Item 3.   Source and Amount of Funds or Other Consideration.

All Ordinary Shares beneficially owned by the Reporting Person were acquired by the Reporting Person over several years through various means, including (i) 2,477,477 Ordinary Shares issued for consideration to the Reporting Person and Carm-AD Ltd., an Israeli company wholly-owned by the Reporting Person (“Carm-AD”) prior to the Company’s initial public offering; (ii) 60,000 Ordinary Shares issuable upon the exercise of options that were granted to the Reporting Person by the Company that are exercisable as of March 5, 2009 or within 60 days thereafter; (iii) 626,616 Ordinary Shares purchased by the Reporting Person, Neurim Pharmaceuticals (1991) Ltd., an Israeli company wholly-owned by the Reporting Person and his wife (“Neurim”) and Radbit Computers Inc., a New York corporation wholly-owned by the Reporting Person (“Radbit”) in open market transactions using the Reporting Person’s personal funds prior to December 31, 2008; and (iv) 125,243 Ordinary Shares that were purchased by the Reporting Person and Neurim in a series of transactions during the past 60 days.  The aggregate purchase price for such 125,243 Ordinary Shares was $685,240, all of which amount was paid by the Reporting Person from his personal funds.


Item 4.   Purpose of Transaction.

 The Reporting Person acquired beneficial ownership of the Ordinary Shares to which this Statement relates for investment purposes.  The Reporting Person currently does not have any plan or proposal, which relates to or would result in any of the events described in Items (a) through (j) of the instructions to Item 4 of Schedule 13D.

Item 5.   Interest in Securities of the Company.

    (a)          The Reporting Person is the beneficial owner of 3,289,336 Ordinary Shares, which constitute approximately 17.4% of the 18,918,438 Ordinary Shares of the Company that were issued and outstanding as of December 31, 2008.  Of the Ordinary Shares beneficially held by the Reporting Person, (i) 2,505,243 are held directly by the Reporting Person; (ii) 60,000 are issuable upon the exercise of options that are exercisable as of March 5, 2009 or within 60 days thereafter; (iii) 295,000 are held of record by Carm-AD; (iv) 239,491 are held of record by Radbit and (v) 189,602 are held of record by Neurim.

    (b)        The Reporting Person has sole power to vote or direct the vote and the sole power to dispose or direct the disposition of the 3,289,336 Ordinary Shares beneficially held by him.
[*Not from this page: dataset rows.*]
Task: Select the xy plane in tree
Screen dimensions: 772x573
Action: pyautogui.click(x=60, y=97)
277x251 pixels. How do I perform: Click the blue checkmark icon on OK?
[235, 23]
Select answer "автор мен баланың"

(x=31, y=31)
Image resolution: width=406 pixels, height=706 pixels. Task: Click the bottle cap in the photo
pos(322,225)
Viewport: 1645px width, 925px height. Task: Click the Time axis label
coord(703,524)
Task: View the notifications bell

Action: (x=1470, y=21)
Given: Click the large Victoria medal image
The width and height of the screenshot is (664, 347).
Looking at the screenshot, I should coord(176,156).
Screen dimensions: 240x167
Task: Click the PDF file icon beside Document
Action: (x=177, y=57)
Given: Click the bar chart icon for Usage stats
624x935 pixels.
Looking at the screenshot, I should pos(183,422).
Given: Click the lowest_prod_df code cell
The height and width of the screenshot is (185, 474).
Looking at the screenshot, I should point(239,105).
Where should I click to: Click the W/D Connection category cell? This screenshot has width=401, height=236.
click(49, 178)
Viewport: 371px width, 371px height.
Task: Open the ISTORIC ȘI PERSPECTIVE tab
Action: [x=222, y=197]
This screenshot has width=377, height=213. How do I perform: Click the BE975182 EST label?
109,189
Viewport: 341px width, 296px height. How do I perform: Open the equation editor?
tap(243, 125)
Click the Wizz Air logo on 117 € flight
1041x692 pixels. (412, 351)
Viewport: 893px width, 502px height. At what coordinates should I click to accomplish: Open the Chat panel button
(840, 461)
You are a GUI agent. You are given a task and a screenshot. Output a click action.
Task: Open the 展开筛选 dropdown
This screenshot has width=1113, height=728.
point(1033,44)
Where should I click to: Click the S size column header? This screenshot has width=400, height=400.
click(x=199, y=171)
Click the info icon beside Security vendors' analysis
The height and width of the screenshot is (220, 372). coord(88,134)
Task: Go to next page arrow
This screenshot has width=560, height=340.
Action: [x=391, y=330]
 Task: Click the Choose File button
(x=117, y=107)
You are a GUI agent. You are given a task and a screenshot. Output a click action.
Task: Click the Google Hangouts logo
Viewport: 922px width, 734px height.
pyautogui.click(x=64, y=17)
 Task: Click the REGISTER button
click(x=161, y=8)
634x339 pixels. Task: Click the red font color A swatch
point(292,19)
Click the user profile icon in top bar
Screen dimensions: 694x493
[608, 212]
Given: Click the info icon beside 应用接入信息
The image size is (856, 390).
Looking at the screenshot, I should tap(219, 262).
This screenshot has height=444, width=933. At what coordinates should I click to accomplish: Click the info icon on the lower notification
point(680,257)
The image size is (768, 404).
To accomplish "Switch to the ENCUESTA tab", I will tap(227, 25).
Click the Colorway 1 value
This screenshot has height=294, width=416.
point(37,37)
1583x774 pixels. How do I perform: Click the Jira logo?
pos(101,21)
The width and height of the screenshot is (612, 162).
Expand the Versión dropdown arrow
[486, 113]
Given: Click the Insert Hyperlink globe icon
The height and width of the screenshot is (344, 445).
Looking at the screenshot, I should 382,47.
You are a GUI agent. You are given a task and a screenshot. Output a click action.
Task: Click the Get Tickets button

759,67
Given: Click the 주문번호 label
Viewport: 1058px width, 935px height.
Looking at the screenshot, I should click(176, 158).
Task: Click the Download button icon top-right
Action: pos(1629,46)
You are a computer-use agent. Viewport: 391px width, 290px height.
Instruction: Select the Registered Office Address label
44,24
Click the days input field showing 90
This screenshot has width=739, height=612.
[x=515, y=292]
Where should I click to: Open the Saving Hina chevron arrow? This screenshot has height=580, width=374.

    (c)        The following table sets forth all the transactions in the Ordinary Shares effected by the Reporting Person during the past 60 days.  All such transactions were open market purchases effected on the NASDAQ Global Select Market.

Date of Purchase

 

Number of Ordinary Shares Purchased

 

Price Per Share

February 18, 2009

 

4,720

 

$5.99

February 24, 2009

 

7

 

$5.75

March 2, 2009

 

25,000

 

$5.99

March 3, 2009

 

41, 000

 

$5.59

March 4, 2009

 

34, 716

 

$5.07

March 5, 2009

 

19,800

 

$5.16

Except for the transactions set forth above, the Reporting Person has not effected any transactions in the Ordinary Shares during the past 60 days.

    (d)        No person other than the Reporting Person has the right to receive or the power to direct the receipt of dividends from, or the proceeds from the sale of, the shares reported above in this Item 5(c).

    (e)        Not applicable.

Item 6.   Contracts, Arrangements, Understandings or Relationships with Respect to Securities of the Company.

None.

Item 7.   Material to be Filed as Exhibits.

None.






SIGNATURES

After reasonable inquiry and to the best knowledge and belief of the undersigned, the undersigned certifies that the information set forth in this Statement is true, complete and correct.